Scandire così puntualmente le tappe di sviluppo del linguaggio non rischia di suscitare allarmismi eccessivi per eventuali “ritardi”?
«Intendiamoci, queste tappe non sono scolpite nella pietra, ma sono utili indicatori per individuare chi è in difficoltà. Ci sono appunto i parlatori tardivi, bambini che a due, tre anni quasi non spiccicano parole. Ma se dopo qualche mese del primo anno di asilo - che dà una spinta forte alla socializzazione e quindi dovrebbe spronare a parlare - non cambia nulla, allora bisogna intervenire. E non perché noi genitori fatichiamo ad accettare bambini con minori abilità rispetto ai coetanei, ma perché per il bambino non riuscire a esprimersi come vorrebbe è una sofferenza. Una sofferenza che può portare a rinchiudersi in se stessi, rinunciando quasi a comunicare, o che può tradursi in rabbia e quindi in comportamenti oppositivi, provocatori. Senza contare che, se chi ha un disturbo del linguaggio non viene seguito, quando andrà a scuola avrà nel 30-40 per cento dei casi, la probabilità di sviluppare anche un disturbo specifico dell’apprendimento, come la dislessia».
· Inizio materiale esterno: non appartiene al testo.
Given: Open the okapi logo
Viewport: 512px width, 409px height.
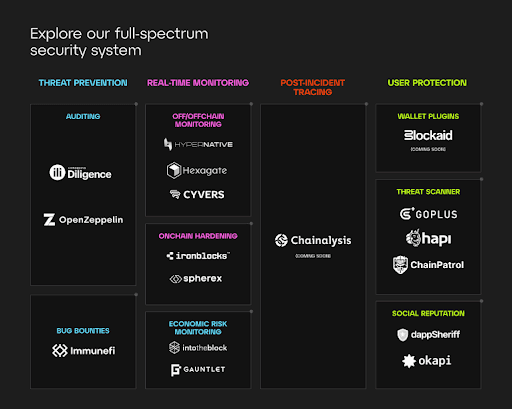Looking at the screenshot, I should click(x=427, y=361).
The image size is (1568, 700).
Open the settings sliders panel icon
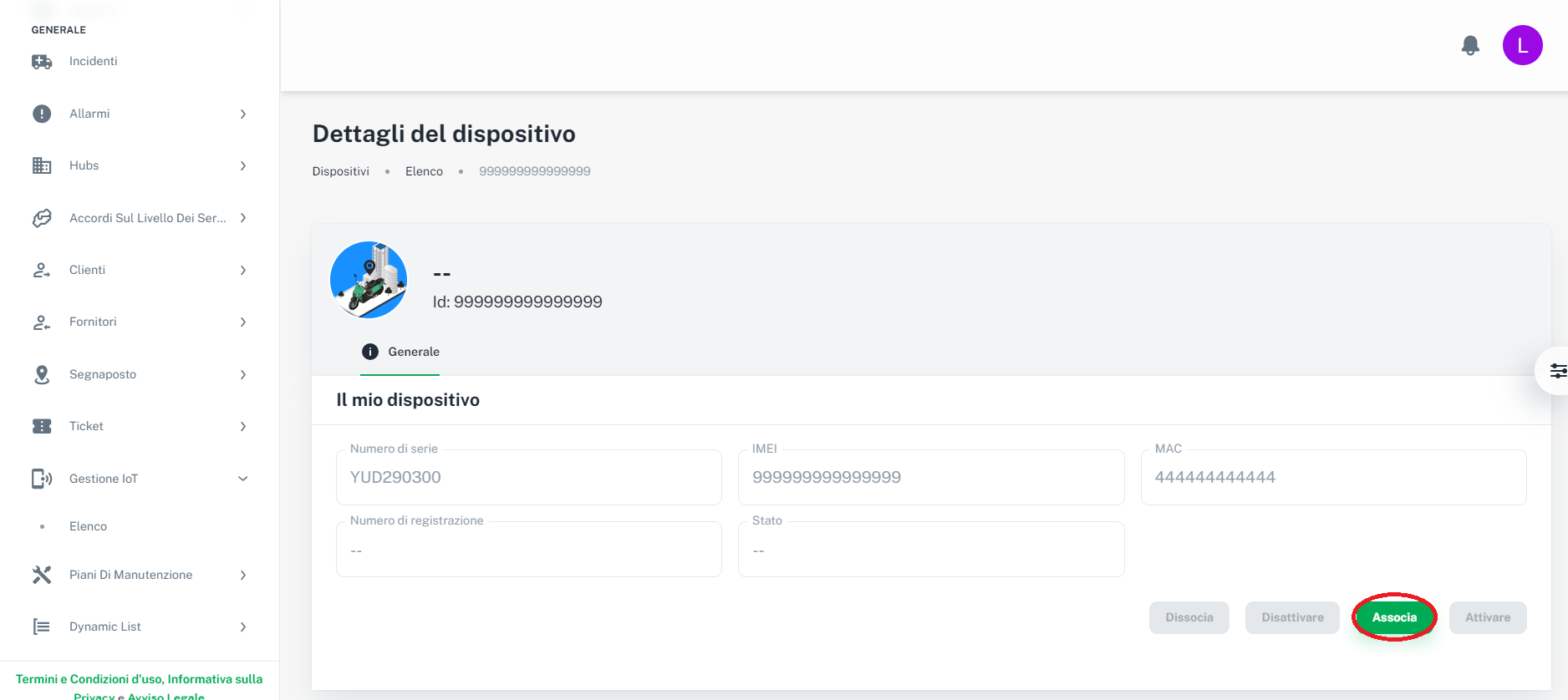tap(1557, 371)
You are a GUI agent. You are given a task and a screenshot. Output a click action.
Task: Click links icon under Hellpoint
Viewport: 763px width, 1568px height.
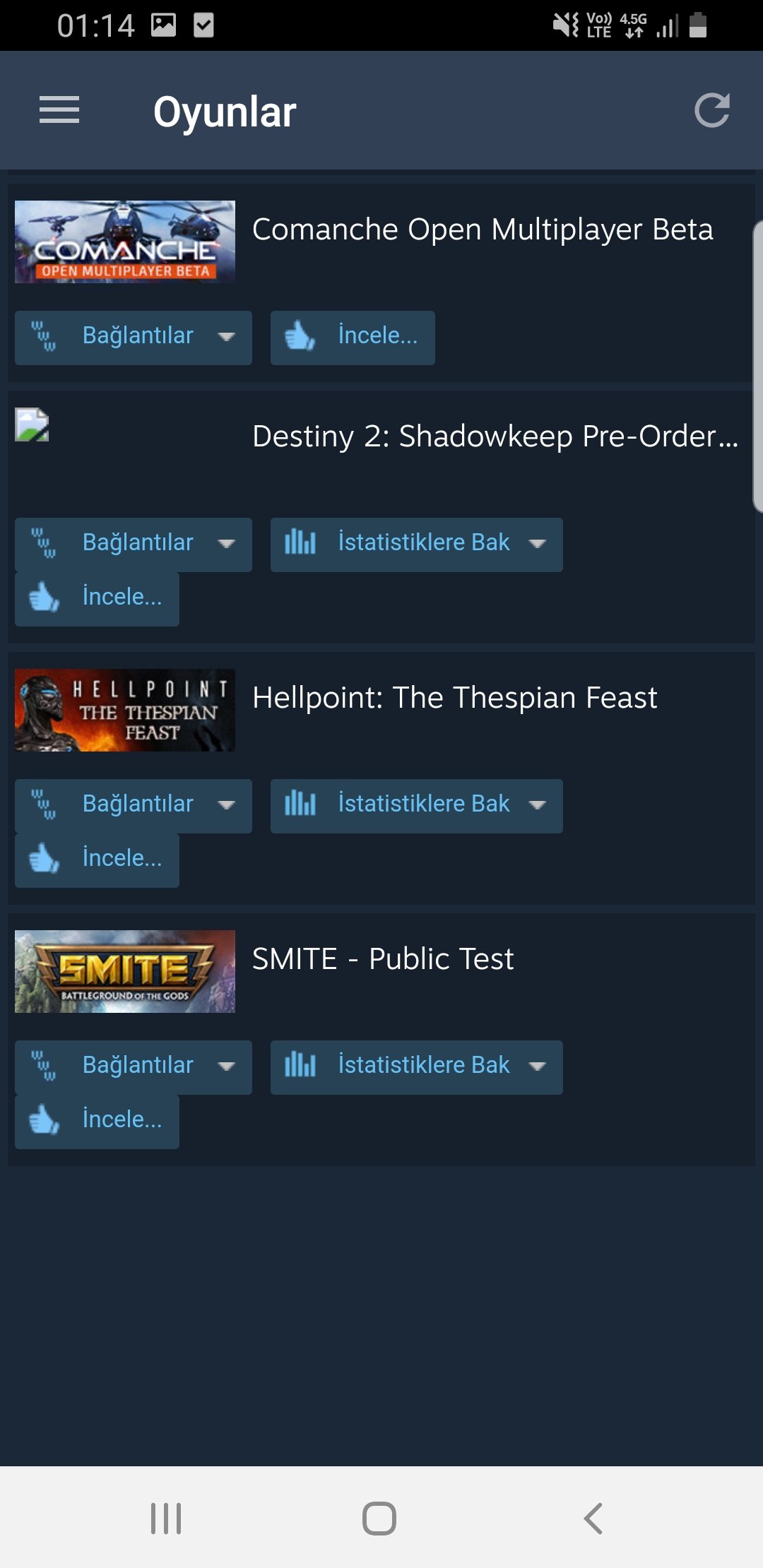pos(44,804)
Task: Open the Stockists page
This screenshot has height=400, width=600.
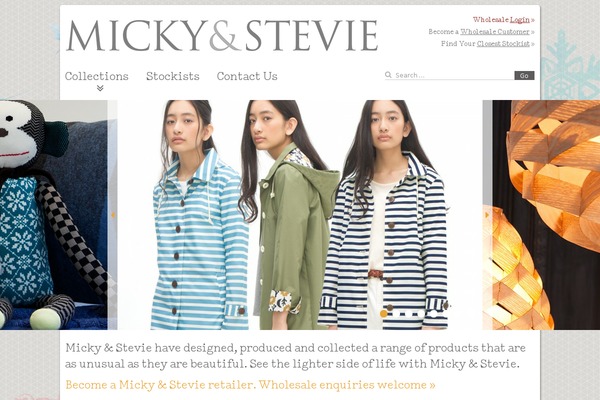Action: coord(173,76)
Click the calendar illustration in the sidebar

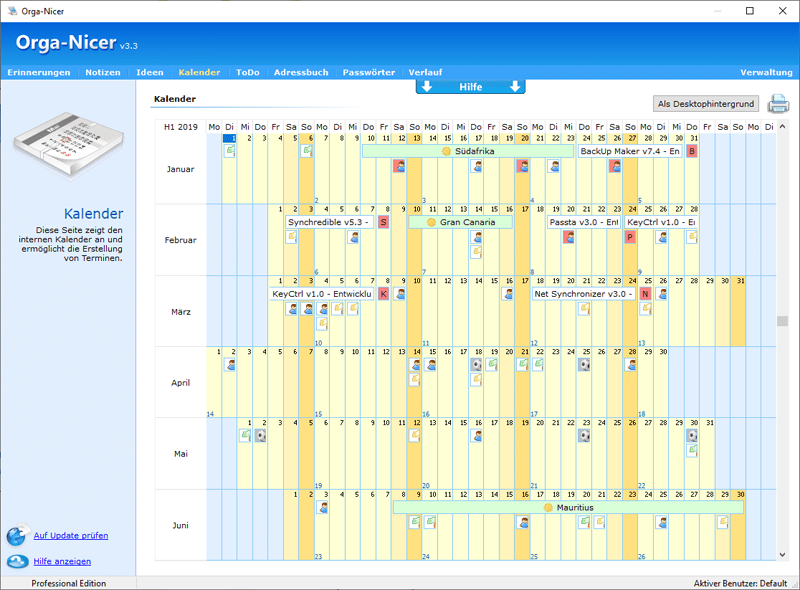click(x=67, y=147)
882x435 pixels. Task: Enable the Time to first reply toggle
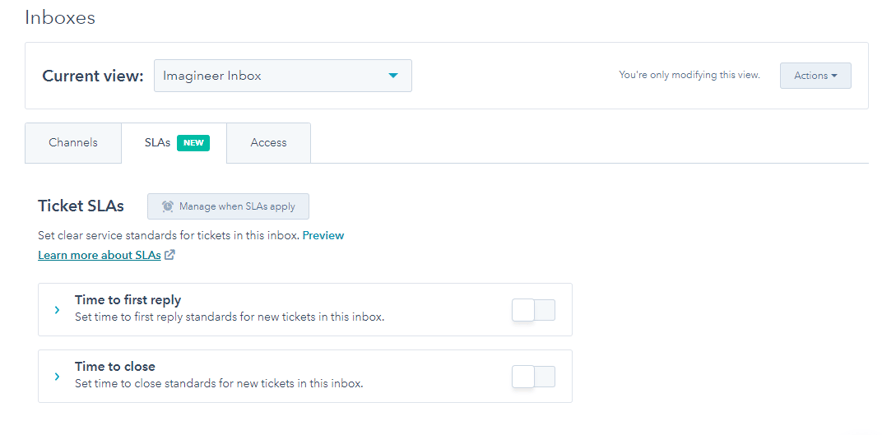[533, 310]
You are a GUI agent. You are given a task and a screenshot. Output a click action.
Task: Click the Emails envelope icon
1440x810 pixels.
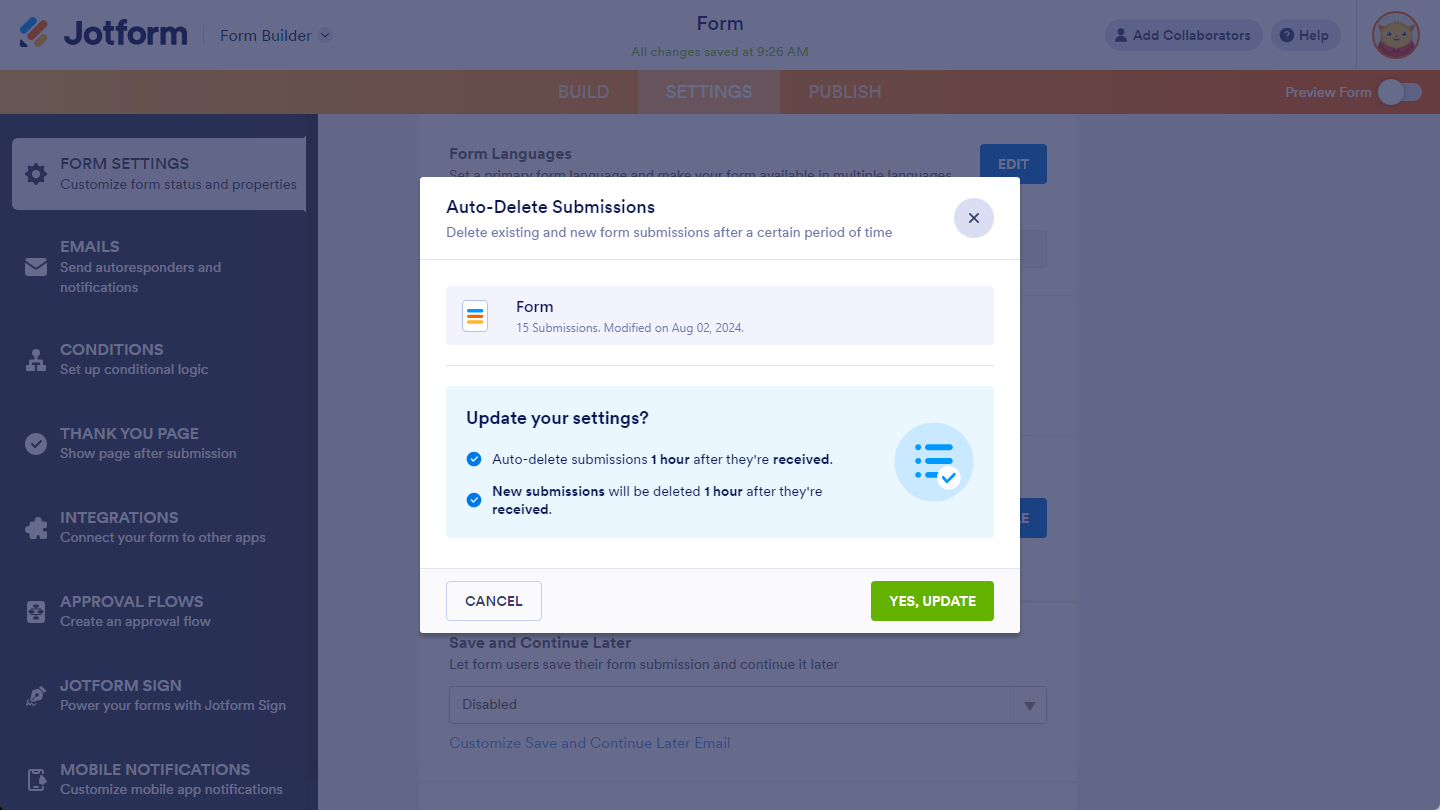pyautogui.click(x=36, y=267)
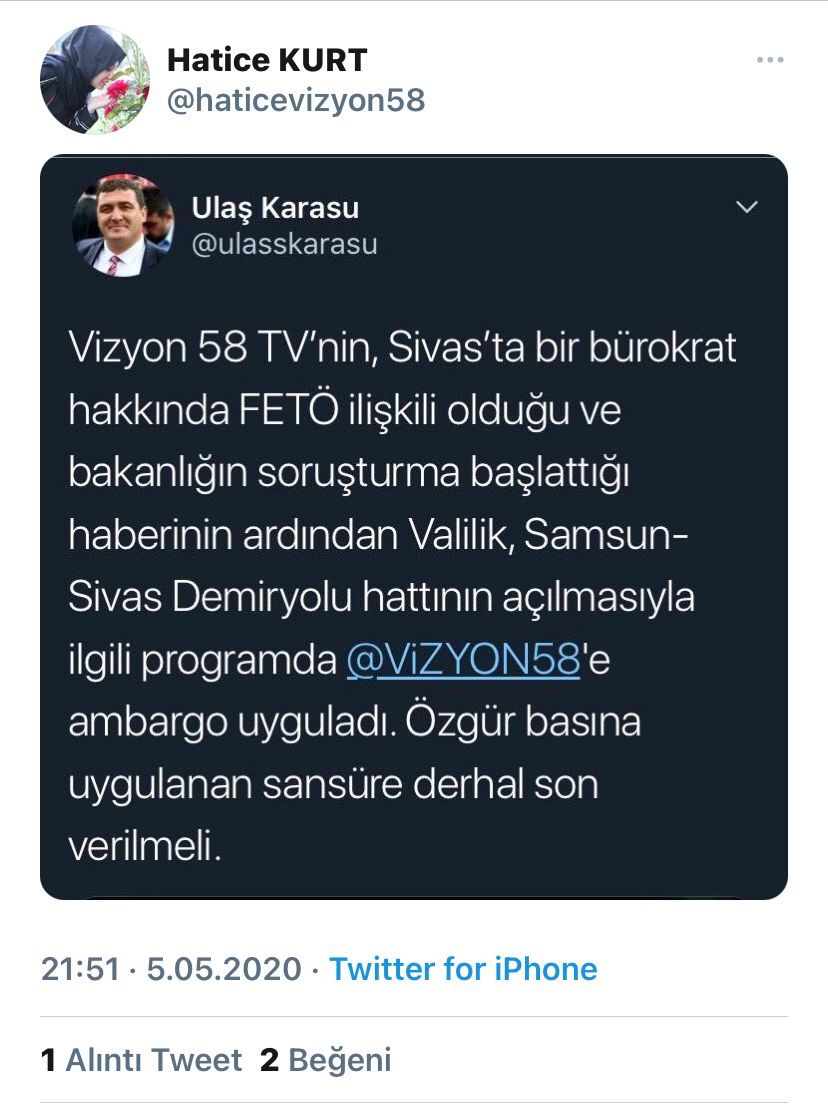The height and width of the screenshot is (1108, 828).
Task: Click the final word "verilmeli."
Action: (x=145, y=846)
Una volta persuasi dell’urgenza di un intervento, cosa possono fare concretamente i genitori per far superare quelle difficoltà ai loro bambini ?
«Moltissimo. Infatti, quando il problema riguarda bimbi molto piccoli lavoriamo più sui genitori che sui figli. I genitori debbono imparare a diventare “facilitatori” del linguaggio, e noi spieghiamo come farlo».

E come?
«Premetto che ogni bambino segue un percorso diverso, perché test specifici ci consentono di individuare la gravità e la pervasività delle difficoltà, che possono riguardare: la fonologia (per esempio: tatoleto per fazzoletto, sakola per scatola); il lessico (con la semplificazione delle parole, nana per banana, ane per cane); la morfologia (per esempio, li bambini, la luva per l’uva); lasintassi (mettere i verbi all’infinito: io bere acqua, io mangio no), oppure tutte le quattro aree. «Chiarito tutto questo , arrivo ai genitori: noi li aiutiamo a diventare allenatori del bambino. Niente di strano o di complicato: è quello che molti genitori fanno già, ma che va semplicemente fatto con più attenzione e più pazienza. E quindi, attenzione all’ambiente: rumore e luci forti sono da evitare; quando si deve parlare, stare comodi e guardare il bambino negli occhi; rispettare i turni comunicativi; non far fretta al piccolo, non incalzarlo con continue domande; usare anche la mimica e gesti; mai fingere di aver capito quello che in realtà non si è compreso, si deve piuttosto guidare il bambino a riformulare il messaggio. E per finire: non “bamboleggiate”, usate un linguaggio adatto all’età del bambino. E usate i CD che propongono esercizi divertenti per aiutare i bambini imparare a parlare, rimanendo sempre vicini e con loro».

E il logopedista che cosa fa direttamente con il bambino?
«Il logopedista prima di ogni intervento esegue una valutazione e fa un bilancio di tutte le competenze necessarie a sviluppare un profilo comunicativo-linguistico adeguato. Solo dopo si stabilisce un programma riabilitativo con obiettivi di lungo e medio termine da raggiungere attraverso attività ambulatoriali e domiciliari se serve un potenziamento e un rinforzo. Le attività sono adatte all’età, quasi sempre si tratta attività ludiche, giochi di ruolo, con utilizzo di giocattoli, libri, video, registrazioni e drammatizzazioni. Il lavoro può essere individuale o a piccoli gruppi».

In quali tempi ci si può aspettare un miglioramento?
«Il tempo di programma varia dai sei ai 12 mesi, con possibilità di ripetere il trattamento a seconda della gravità».